Assignment: For the data below, work out the number of lines containing the string "computer" and answer with that number only.

Dataset entries:
****************
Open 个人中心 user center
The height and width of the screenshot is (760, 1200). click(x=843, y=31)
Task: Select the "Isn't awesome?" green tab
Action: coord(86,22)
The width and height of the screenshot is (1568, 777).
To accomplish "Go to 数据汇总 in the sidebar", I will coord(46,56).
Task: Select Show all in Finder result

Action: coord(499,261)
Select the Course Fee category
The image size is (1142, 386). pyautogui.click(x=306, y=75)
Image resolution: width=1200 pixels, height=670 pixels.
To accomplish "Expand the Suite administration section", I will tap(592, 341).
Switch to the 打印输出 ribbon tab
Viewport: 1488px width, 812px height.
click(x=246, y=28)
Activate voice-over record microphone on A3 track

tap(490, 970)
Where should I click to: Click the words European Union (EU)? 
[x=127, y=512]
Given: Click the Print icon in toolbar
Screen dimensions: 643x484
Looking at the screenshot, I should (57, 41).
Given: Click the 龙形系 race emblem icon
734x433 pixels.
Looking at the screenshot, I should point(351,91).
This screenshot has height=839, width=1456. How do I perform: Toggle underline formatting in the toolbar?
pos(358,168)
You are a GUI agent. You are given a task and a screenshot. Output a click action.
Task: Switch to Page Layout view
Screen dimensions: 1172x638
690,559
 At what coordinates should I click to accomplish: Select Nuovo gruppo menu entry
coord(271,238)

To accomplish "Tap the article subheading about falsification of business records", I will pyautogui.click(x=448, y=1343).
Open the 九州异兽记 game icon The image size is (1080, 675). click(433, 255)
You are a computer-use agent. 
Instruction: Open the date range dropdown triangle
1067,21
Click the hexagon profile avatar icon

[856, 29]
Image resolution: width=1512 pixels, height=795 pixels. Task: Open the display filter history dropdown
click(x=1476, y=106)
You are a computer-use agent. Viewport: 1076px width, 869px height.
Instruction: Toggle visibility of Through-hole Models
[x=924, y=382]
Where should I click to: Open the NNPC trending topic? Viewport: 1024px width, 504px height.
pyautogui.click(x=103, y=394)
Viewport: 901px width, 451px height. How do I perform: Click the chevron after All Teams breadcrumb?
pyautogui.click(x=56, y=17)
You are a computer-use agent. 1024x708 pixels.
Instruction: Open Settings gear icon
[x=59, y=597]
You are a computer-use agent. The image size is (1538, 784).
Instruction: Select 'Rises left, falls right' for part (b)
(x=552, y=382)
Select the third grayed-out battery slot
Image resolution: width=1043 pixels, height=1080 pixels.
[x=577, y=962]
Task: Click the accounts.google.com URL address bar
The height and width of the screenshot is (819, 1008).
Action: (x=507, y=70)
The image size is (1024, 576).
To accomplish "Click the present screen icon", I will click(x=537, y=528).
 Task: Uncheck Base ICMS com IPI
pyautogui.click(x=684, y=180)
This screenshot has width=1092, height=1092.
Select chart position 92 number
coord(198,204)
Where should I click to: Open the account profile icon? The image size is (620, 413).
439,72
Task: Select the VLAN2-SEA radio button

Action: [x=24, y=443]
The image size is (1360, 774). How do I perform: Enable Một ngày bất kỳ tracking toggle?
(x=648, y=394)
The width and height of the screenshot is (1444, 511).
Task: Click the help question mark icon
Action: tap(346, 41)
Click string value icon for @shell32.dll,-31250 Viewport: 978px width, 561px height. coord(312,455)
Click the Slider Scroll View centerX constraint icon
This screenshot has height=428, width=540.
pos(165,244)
****************
Solved problem: 4